Domenica, soffrendo, mettendosi alla prova, guardandosi allo specchio e estrinsecando mille dubbi e paure, ma agendo in piena regola e esorcizzando i suoi tarli più torturanti, la Formula Uno ha saputo ritrovare le radici antiche di sfida. Di Sport estremo che sa puntare e scommettere sulle capacità, sull’attitudine al limite e sul coraggio dei suoi ragazzi, proponendogli - dopo le esitazioni iniziali, il solito via ammosciato sotto-safety, per giusto o sbagliato che sia stato, e i terribili successivi momenti di incertezza, finendo a un passo da una rinuncia a proseguire la corsa che sarebbe stata mortificante e terribile anche in proiezione futura -, una sfida vera, virbrante e forte, all’interno di un concetto maschio di rischio ragionevole.
E tutti i boys in pista hanno risposto. Alla grandissima.
Accettando in pieno la sfida medesima e dimostrando senza ombra di dubbio d’essere dei real men, degli uomini veri. Ciascuno a suo modo, in fondo poco spostano le differenze.
Chi scrivendo una pagina funambolicamente leggendaria, alla Max, chi facendo stupendamente il suo dovere pre-iridato, tipo Lewis e Nico, chi compiendo personalissime prodezze fatta di punticini insperati e sacrali, vedi Nasr, chi abbandonandosi a una spettacolare commozione - a proposito: ciao Brasile, firmato Felipe Massa -, dopo una prestazione non esattamente esaltante ma comunque all’interno di una giornata che non verrà dimenticata da nessuno.
Tutti, in ogni caso, si sono messi in gioco, meritando appieno non solo gli applausi da parte del pubblico - che sulle prime aveva sfoderato il pollice verso di fronte alle ritrosie rinunciatarie della direzione di corsa -, ma anche il relativo lauto stipendio e la gioia premiante degli appassionati.
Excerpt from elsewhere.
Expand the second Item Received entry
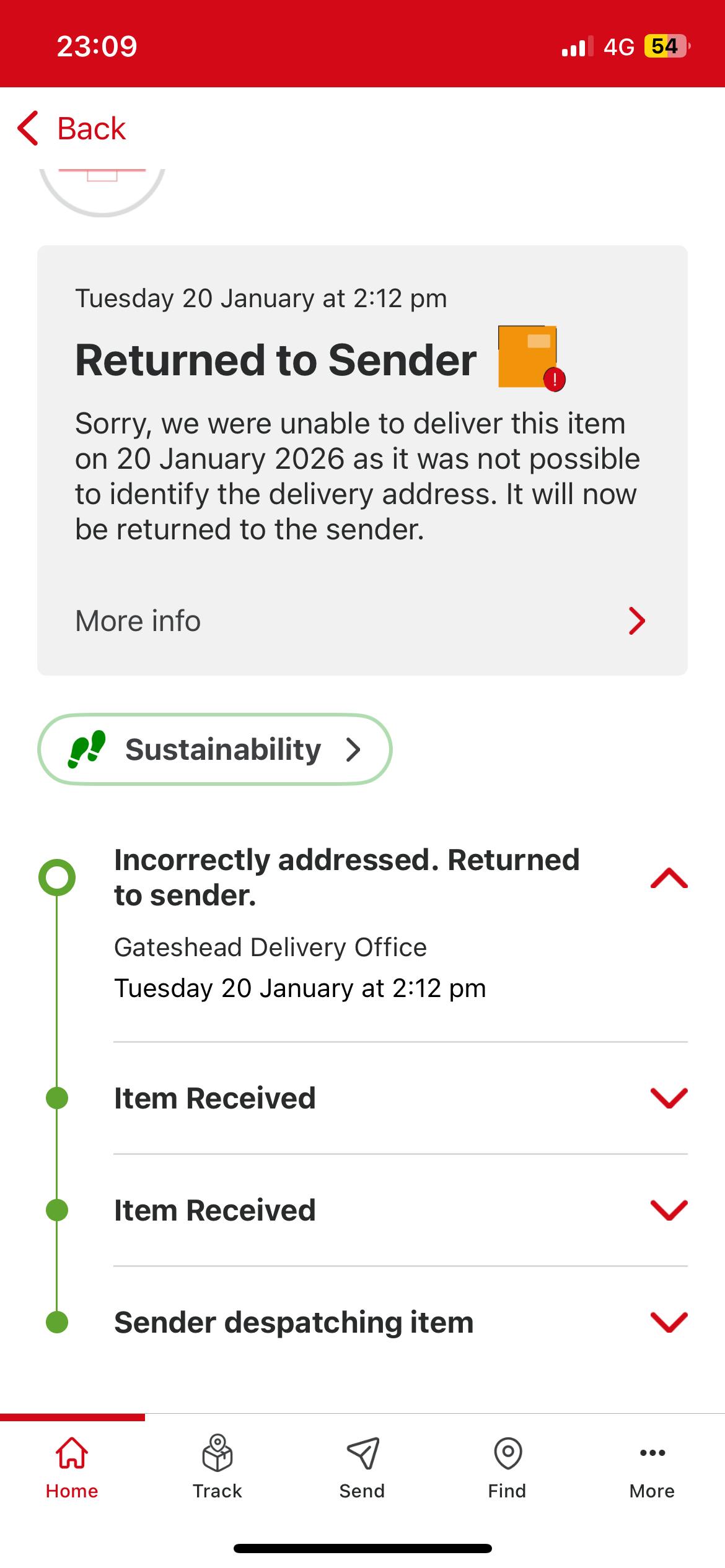 click(669, 1210)
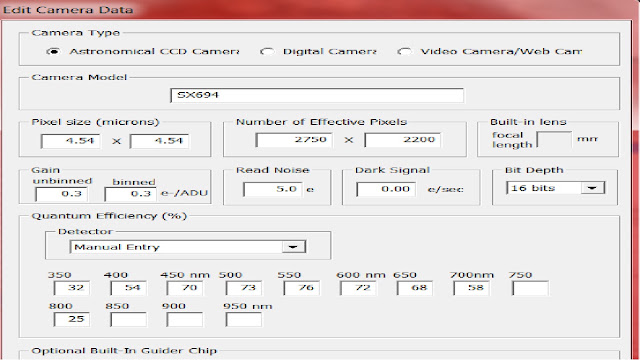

I quali hanno potuto finalmente assistere a una gara assegnata non grazie a cervellotici tatticismi o scontate processioni narcolettiche, ma combattuta dal primo all’ultimo centimetro, con sorpassi veri e sudatissimi, a colpi di staccate nel diluvio.
Ed è stato bellissimo, meraviglioso e liberatorio rilevare che ciò che si rimpiangeva fino a poche ore prima del Gp del Brasile 2016 non erano gare d’altri tempi, gesta eroiche d’antichi numi del volante o chissà quale realtà vintage, leggendaria mai più ripetibile.
No, molto più semplicemente, al termine del Gp del Brasile e dello spettacolo che ha offerto, seppur a intermittenza, pur interrotto da badiere rosse e Safety-Car, a essere osannata e gratificata per la Formula Uno non è stata la nostalgia del passato, ma la nostalgia del futuro.
Il desiderio finalmente soddisfatto d’assistere alle evoluzioni di una categoria che in un pomeriggio di pioggia battente ritrova nerbo, coraggio e credibilità.
Nello scorso Gp Seb Vettel esagerando s’era lasciato scappare un dimenticabile nonché saggiamente perdonato “Fuck you, Charlie!", indirizzato al direttore di corsa Whiting.
Stavolta, per restare nel giusto, vien tanto da dire che, per rivedere la Formula Uno che tutti sognano, i piloti basta farli correre. Semplicemente farli correre come sanno fare. Punto.
Sì, e allora fuck Red Flag, fuck Drs, and fuck Safety-Car.
Che Dio benedica la pioggia e tutto ciò che la Formula Uno ha dimostrato nel Gp del Brasile.